Dieser Beitrag ist einem Werbemedium gewidmet, das in Zeiten von Bannerwerbung, Guerilla-Marketing und multimedialer Cross Promotion kaum beachtet ein Nischendasein fristet und womöglich sogar vom Aussterben bedroht ist.
Die Rede ist von Werbeschaukästen.
Erst gestern Nacht strahlte mir eines dieser Relikte unschuldig aus einer Tordurchfahrt entgegen, wo es sich beinahe schüchtern an den staubigen Wandverputz schmiegte. Die blass-lila Neonröhre in seinem Innern beleuchtete ein Sammelsurium vergilbter Fotos aller möglichen Musikinstrumente. In einer Ecke des Kastens fand sich dann der handgeschriebene Hinweis auf eine Instrumentenwerkstatt einige Häuser weiter.

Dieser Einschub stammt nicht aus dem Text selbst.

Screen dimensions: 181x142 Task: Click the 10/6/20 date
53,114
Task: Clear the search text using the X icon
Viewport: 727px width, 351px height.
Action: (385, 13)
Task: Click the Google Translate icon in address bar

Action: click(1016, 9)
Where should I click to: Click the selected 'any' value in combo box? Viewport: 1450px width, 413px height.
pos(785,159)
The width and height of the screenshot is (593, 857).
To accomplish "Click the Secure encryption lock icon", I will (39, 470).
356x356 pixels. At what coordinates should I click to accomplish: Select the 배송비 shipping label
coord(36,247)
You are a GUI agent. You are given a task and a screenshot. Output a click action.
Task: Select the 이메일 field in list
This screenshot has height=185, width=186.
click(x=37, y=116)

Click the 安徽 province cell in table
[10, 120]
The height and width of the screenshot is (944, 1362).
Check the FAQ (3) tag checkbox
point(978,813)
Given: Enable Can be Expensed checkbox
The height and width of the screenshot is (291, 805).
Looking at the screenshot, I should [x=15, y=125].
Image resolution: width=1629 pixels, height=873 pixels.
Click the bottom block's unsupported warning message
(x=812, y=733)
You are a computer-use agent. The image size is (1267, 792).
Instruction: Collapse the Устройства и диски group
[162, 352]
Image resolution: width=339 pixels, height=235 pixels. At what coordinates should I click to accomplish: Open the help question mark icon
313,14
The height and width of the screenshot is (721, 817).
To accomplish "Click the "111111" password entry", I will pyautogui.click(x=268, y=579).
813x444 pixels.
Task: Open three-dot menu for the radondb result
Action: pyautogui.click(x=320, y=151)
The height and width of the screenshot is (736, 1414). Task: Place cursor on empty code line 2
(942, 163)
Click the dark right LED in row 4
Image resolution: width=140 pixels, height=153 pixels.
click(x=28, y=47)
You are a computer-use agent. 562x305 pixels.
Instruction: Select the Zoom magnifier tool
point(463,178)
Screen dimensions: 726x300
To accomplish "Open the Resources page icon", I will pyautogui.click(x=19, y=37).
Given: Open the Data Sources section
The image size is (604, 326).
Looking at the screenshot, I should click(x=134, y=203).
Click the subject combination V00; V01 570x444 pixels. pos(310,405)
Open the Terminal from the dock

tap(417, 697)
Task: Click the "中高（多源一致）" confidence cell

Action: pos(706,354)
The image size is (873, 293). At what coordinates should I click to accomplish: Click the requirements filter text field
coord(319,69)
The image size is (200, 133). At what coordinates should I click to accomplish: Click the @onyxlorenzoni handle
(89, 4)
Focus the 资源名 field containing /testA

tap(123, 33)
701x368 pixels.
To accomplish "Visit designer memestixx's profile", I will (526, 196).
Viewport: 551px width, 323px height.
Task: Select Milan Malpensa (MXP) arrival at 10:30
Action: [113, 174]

Solche Schaukästen hängen heutzutage hauptsächlich an Gaststätten, wo sich darin - je nach Qualität des Etablissements -mehr oder weniger aktuelle Speisekarten finden. Oder vor Sport- und anderen Vereinen, wo dann die Spielergebnisse der letzten 5 Jahre ausgehängt sind, nebst dem Hinweis, daß die nächste Sitzung der 14. Senioren-Kreisliga im Topflappen-Wetthäkeln wegen eines Rohrbruchs im Vereinscafé "Zur Laufmasche" ausfällt. Ähnliche Schaukästen findet man auch vermehrt in Kur- und Wanderorten in deutschen Mittelgebirgen, wo Ankündigungen für 3-stündige Diavorträge über den Bau der örtlichen Kläranlage, Nachtwanderungen zu den Paarungsarealen des Borkenkäfers und ähnlich Spannendes von der Blüte der lokalen Tourismuswirtschaft künden.
Als primäres Werbemedium von Gewerbetreibenden, meist kleineren Handwerks- und Dienstleistungsbetrieben, findet man diese Schaukästen immer seltener. Man fragt sich zudem, wer manche dieser Vitrinen eigentlich pflegt, denn ihr Inhalt besteht meist aus bunt zusammen gewürfelten, ausgeblichenen Fotos, unbeholfen formulierten Werbehinweisen und einer Unzahl mumifizierter Insektenleichen, von denen einige Arten vermutlich längst ausgestorben sind. Trotzdem sind die Scheiben geputzt, und wie von Geisterhand fließt aus irgendeinem Loch in der Wand dahinter auch Strom für die Beleuchtung. Vielleicht stehen manche dieser Dinger aber auch schon unter der Obhut von Denkmalschutzbehörden, oder ein mysteriöser Kulturverein frühverrenteter Gebäudereiniger poliert sie in nächtlichen Kommandoaktionen wieder auf.
Jedenfalls verblaßt neben ihrem Inhalt auch ihre Bedeutung, im Zeitalter gigantischer Multimedia-Werbedisplays nimmt man die wenig glanzvollen Dioramen nur noch aus dem Augenwinkel wahr. Leider, muß man sagen. Denn nichtsdestotrotz verbirgt sich unter ihren leise vor sich hin bröckelnden Lackschichten ein unbestreitbarer Charme, nicht nur durch ihre teilweise rührend naiven Botschaften und Inhalte. Sondern eben auch, weil sie uns an eine Zeit erinnern, in der Männer noch ungestraft Schnauzer tragen durften, 9live noch nicht erfunden war, Oberschüler noch Primaner hießen und sich die alkoholische Gärung erklären ließen.
Nostalgie ist eben auch nicht mehr das, was es einmal war.